Um den Bestand der einzelnen Strukturen und deren Unterhalt zu sichern, würden im Konzept der Gemeinde wichtige Pflege- und Entwicklungsempfehlungen gegeben. Es soll sichergestellt werden, dass sich sowohl Streuobstbestände, Hecken und Feldgehölze sowie auch artenreiche Gras- und Krautsäume in den Randbereichen etablieren können.

Markus Fleckenstein wies besonders auf die wertvolle Grundstruktur des „Geiersgraben“ und der Naturschutzgebiete „Nussloch“ und „Schleifwiesen“ hin. Vorgaben von Naturschutz und Gemeinde wurden seien hier bei der Ausarbeitung berücksichtigt. Die „Schleifwiesen“. ehemals viele kleine Wiesen, die zusammengelegt wurden, bezeichnete Jürgen Kiefer von der unteren Naturschutzbehörde als wichtiges Wiesenbrütergebiet. Hier gebe es Bekassinen, Kiebitze, Grauammern und Wiesenweihen.

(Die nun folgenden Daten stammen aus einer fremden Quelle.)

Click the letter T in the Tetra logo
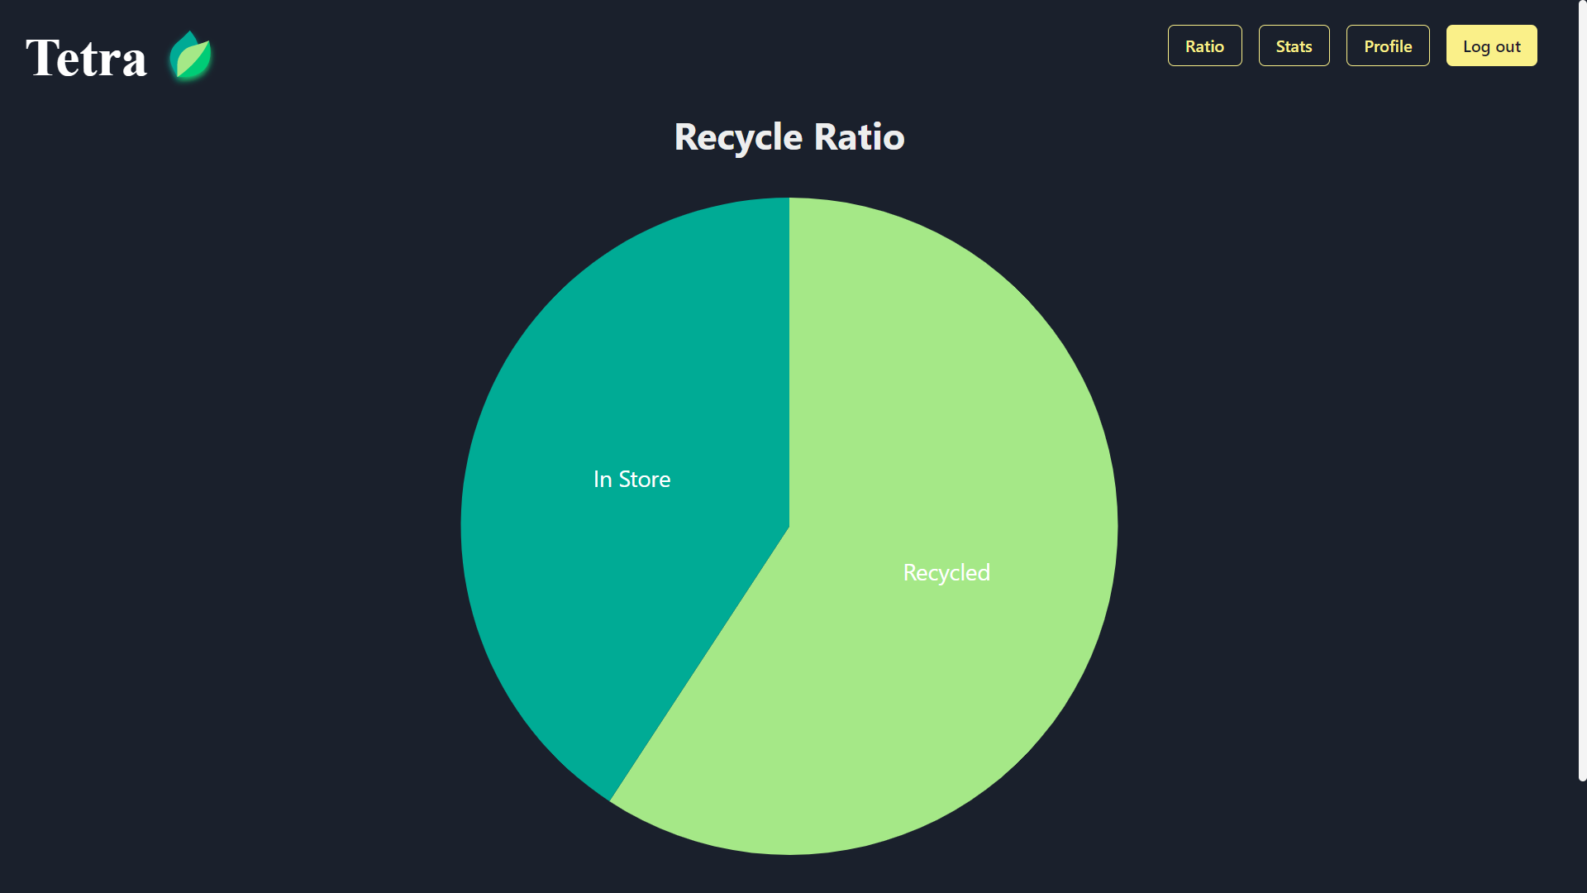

Das „Nussloch“ habe Streuwiesencharakter und es gebe wertvolle Pflanzen wie Orchideen und Schwertlilien.

Bei der Pflege der Wiesen setzte die Kritik der örtlichen Vorstandsmitglieder ein. Ihrer Meinung nach wird hier zu spät und falsch gemäht. Deshalb seien viele Vögel verschwunden. Die Wiesen würden durch drei Landwirte gemäht, bisher zwei Mal jährlich, so Kiefer. Wetterbedingt sei dies heuer noch nicht möglich gewesen. Vögel gebe es insgesamt nicht mehr so viele wie in früheren Zeiten.

Das vorgestellte Konzept werde zum Erfolg in der Landschaftspflege verhelfen, so Reinhold Arrighy vom Amt für Landwirtschaft und Forsten. Man könne auch von Fall zu Fall entscheiden und sich mit der Naturschutzbehörde besprechen. Ökologische Flächen seien von großer Bedeutung, betonte Bürgermeister Horst Herbert. Er mache sich allerdings Sorgen um die Entwicklung in der Landwirtschaft. Bald gebe es keine Viehhaltung mehr, und damit stelle sich die Frage, wer die Wiesen pflege. Herbert machte deutlich, dass nicht nur die Gemeinde verantwortlich sei. Mit 50 Prozent müsste sich auch das Dorf beteiligen. Er hoffe auf eine Zusammenarbeit mit der Jagdgenossenschaft, wenn die Teilnehmergemeinschaft aufgelöst werde.

An zwei Beispielen, den „Schleifwiesen“ und einer 150 Meter langen Hecke im Süden von Lindach, überzeugte sich die Gruppe zum Abschluss des Treffens vor Ort von der gelungenen Landschaftsgestaltung. Die acht bis zehn Meter breite, 20 Jahre alte Hecke bezeichnete Markus Fleckenstein als artenreiche Lebensraumhecke mit einer sehr wertvollen Gehölzstruktur.